Task brief —
In the article below on pollen seasons and climate change, copy word for word the part from "A new study" up to and including "higher pollen concentrations.".

Text shown —
———
A new study published in Nature Communications and conducted by the University of Michigan found that pollen allergy season could start up to 40 days earlier and last 19 days longer by the year 2100 due to climate change. Temperature and rain changes alone would increase annual United States pollen emissions by up to 40 percent, according to the study’s climate scientists, and factoring in carbon-dioxide emissions could cause a 250 percent increase in annual pollen emissions.
PhD candidate and lead author Yingxiao Zhang told NBC News that pollen changes will differ depending on the types of plants and where a person lives. But this study projects the timing of different plant pollens (tree pollens in the spring, grass pollens in the summer, and weed pollens in the fall) could create new overlap, leading to higher pollen concentrations.
Zhang reiterated that rising temperature, precipitation, and the amount of carbon dioxide in the Earth’s atmosphere can impact plants’ pollen emission. Generally speaking, CO2 acts like a fertilizer for plants, making them grow faster or bigger. And “the CO2 fertilization effect can mean the plant makes more pollen,” Perry E Sheffield, MD, MPH, Mount Sinai associate professor of environmental medicine and public health, explains to POPSUGAR.
Dr. Sheffield says information from this study complements trends from past studies showing pollen seasons have been getting longer over the past few decades with more pollen and, in some cases, “more potent pollen,” she notes. Tania Mucci-Elliott, MD, an allergist at NYU Langone Health, told POPSUGAR last year that warmer temperatures “and above-average rainfall mean earlier tree budding and more pollen.”
———
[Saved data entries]

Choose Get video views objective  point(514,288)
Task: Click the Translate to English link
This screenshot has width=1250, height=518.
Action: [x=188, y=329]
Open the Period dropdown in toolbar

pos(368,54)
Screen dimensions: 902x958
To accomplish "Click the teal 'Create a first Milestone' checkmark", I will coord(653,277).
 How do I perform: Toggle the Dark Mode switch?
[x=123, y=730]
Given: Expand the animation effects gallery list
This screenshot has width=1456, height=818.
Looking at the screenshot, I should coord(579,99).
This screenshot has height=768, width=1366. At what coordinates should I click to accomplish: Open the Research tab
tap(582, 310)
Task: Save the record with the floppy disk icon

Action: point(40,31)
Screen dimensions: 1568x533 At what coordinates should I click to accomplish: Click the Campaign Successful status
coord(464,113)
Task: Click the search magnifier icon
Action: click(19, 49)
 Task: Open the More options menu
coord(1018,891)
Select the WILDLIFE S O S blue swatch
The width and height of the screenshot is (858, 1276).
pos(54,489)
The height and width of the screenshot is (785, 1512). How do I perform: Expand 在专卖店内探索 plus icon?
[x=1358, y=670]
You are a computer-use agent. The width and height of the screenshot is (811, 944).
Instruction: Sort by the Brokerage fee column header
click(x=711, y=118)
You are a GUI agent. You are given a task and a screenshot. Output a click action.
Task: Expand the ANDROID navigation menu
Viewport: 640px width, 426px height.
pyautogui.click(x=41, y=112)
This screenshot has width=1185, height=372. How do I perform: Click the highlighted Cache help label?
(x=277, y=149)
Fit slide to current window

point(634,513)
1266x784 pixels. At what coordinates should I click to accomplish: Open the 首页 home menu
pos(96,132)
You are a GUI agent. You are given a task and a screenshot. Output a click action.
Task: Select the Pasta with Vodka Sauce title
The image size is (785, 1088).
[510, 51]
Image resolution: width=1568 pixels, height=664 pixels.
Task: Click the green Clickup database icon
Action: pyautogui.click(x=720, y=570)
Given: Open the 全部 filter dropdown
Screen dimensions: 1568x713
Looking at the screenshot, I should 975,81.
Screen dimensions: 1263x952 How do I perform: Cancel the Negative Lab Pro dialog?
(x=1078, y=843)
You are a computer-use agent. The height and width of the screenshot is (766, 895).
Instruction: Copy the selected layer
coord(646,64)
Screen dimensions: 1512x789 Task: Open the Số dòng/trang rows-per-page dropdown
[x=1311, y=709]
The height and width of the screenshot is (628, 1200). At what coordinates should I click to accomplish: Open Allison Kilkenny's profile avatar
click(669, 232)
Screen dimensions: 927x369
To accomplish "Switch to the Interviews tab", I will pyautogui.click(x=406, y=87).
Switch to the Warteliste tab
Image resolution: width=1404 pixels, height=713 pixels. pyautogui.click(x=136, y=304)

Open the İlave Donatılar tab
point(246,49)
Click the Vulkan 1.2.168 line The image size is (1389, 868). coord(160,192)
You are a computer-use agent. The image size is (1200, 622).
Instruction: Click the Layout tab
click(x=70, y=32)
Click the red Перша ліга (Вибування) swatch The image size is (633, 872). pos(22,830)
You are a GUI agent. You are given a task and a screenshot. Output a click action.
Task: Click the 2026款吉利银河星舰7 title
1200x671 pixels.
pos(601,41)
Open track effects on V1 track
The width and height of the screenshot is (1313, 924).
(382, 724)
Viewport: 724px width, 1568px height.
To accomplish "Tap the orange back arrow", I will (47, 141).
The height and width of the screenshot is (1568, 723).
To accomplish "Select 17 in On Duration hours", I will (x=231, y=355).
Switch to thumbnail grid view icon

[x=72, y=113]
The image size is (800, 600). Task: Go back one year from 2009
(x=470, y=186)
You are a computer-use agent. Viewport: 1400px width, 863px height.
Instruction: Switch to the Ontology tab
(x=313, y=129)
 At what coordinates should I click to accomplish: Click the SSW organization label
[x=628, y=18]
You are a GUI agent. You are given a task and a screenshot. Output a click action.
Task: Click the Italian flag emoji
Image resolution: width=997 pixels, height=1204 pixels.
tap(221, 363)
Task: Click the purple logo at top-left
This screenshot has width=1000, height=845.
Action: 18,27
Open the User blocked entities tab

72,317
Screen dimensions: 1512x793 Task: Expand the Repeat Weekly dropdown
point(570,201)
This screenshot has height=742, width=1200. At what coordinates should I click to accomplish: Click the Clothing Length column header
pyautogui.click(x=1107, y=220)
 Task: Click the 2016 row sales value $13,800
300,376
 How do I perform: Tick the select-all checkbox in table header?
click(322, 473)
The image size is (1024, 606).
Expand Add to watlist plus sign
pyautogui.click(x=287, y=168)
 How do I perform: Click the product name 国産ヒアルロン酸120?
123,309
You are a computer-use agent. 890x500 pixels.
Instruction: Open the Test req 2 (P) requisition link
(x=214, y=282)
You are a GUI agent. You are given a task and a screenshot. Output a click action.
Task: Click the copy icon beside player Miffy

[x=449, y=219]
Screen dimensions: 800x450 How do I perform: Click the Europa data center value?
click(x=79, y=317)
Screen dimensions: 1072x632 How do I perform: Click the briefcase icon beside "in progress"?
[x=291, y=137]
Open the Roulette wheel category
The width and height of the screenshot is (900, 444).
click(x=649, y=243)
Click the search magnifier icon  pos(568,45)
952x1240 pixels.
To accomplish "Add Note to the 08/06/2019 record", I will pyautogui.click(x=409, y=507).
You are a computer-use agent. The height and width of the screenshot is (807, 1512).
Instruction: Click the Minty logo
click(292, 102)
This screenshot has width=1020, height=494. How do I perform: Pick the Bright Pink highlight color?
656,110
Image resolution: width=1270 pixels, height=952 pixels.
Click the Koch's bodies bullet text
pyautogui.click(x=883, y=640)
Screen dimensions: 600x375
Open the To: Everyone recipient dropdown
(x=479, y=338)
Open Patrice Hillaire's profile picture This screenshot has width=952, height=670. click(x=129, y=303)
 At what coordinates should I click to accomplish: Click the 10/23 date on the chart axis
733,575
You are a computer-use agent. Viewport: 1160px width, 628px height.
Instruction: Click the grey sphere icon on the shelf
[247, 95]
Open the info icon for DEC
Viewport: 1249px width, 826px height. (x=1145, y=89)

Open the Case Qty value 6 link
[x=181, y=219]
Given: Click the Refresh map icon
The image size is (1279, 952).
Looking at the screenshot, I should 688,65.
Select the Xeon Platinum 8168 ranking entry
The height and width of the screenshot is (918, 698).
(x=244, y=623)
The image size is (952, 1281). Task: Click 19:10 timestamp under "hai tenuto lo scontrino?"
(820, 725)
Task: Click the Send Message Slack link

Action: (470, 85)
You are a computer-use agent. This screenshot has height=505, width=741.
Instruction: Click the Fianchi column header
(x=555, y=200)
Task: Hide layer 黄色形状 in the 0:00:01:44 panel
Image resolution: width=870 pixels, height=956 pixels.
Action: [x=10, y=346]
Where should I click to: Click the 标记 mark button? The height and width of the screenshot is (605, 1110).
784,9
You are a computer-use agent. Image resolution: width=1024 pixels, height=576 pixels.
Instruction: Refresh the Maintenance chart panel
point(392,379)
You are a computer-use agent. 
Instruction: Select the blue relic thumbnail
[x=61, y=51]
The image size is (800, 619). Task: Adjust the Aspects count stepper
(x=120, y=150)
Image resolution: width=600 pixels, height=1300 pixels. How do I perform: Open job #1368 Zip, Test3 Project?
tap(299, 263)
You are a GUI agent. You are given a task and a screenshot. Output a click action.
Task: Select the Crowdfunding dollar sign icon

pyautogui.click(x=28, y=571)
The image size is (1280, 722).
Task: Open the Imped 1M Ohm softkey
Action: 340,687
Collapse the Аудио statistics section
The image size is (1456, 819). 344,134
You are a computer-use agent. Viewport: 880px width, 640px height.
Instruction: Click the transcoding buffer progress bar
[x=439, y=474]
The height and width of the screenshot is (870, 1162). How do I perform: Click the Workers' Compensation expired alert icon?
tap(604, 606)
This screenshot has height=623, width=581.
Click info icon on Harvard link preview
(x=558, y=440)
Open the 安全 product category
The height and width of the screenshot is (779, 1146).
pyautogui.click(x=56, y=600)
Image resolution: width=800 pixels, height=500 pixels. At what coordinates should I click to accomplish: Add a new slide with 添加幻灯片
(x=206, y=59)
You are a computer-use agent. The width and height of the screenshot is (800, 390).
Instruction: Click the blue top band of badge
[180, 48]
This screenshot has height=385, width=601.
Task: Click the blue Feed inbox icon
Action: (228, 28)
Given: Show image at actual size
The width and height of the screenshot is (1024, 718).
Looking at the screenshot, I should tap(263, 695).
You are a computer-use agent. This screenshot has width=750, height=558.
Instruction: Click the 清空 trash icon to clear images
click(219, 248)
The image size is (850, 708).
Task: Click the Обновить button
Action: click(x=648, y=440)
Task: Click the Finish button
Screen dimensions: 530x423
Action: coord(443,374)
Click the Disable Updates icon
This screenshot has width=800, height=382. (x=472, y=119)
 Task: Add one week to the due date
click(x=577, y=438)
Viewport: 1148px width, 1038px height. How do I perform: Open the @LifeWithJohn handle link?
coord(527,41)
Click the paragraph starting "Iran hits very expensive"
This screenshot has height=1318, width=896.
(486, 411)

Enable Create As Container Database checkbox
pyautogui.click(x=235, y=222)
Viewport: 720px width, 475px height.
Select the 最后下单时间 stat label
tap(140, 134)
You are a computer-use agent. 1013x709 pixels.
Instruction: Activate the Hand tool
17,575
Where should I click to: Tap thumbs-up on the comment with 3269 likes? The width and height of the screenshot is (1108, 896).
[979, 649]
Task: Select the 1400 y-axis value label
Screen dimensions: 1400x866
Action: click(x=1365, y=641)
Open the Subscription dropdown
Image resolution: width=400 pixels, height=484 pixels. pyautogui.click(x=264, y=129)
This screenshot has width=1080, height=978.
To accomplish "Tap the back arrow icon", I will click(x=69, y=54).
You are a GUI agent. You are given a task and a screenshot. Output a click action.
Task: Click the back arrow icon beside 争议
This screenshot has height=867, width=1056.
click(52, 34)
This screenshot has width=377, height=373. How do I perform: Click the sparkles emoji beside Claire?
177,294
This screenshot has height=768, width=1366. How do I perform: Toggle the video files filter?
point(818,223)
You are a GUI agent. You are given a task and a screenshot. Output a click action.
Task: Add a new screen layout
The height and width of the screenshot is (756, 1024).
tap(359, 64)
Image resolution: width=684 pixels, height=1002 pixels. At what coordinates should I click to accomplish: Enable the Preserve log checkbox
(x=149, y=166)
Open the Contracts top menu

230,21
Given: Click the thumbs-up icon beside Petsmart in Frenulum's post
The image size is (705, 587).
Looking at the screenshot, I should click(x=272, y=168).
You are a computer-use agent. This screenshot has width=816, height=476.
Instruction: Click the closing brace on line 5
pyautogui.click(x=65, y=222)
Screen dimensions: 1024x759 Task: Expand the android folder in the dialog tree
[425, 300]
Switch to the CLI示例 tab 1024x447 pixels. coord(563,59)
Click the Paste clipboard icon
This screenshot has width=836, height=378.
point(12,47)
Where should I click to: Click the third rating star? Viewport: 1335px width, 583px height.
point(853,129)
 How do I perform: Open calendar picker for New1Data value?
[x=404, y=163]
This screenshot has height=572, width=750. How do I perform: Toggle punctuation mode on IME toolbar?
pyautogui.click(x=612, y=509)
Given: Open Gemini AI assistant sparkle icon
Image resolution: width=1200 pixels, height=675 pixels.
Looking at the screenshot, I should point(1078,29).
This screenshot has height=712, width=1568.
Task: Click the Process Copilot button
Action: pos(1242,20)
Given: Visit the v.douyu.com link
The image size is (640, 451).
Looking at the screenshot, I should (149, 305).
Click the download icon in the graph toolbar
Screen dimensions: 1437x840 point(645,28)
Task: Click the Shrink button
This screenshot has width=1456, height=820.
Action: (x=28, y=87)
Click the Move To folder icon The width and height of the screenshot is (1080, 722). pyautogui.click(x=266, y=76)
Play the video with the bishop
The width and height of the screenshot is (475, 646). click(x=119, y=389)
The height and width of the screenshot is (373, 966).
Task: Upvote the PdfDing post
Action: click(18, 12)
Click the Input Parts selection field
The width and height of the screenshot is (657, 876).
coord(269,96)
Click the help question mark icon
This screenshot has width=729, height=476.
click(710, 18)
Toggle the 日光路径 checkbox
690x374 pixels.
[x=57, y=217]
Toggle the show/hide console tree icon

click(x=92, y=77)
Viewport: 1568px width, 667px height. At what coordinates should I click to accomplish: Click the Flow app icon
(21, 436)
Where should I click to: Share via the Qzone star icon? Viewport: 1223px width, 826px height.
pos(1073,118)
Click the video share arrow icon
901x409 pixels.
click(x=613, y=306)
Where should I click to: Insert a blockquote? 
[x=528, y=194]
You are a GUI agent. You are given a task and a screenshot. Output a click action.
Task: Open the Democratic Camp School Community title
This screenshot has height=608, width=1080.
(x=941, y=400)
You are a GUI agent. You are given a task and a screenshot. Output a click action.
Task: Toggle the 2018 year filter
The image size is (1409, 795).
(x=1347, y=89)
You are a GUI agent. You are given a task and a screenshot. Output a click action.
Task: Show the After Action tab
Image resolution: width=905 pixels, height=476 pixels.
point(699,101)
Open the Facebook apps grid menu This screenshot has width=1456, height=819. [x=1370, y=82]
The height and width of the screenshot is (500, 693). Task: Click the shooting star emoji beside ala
———
Expected output —
A new study published in Nature Communications and conducted by the University of Michigan found that pollen allergy season could start up to 40 days earlier and last 19 days longer by the year 2100 due to climate change. Temperature and rain changes alone would increase annual United States pollen emissions by up to 40 percent, according to the study’s climate scientists, and factoring in carbon-dioxide emissions could cause a 250 percent increase in annual pollen emissions.
PhD candidate and lead author Yingxiao Zhang told NBC News that pollen changes will differ depending on the types of plants and where a person lives. But this study projects the timing of different plant pollens (tree pollens in the spring, grass pollens in the summer, and weed pollens in the fall) could create new overlap, leading to higher pollen concentrations.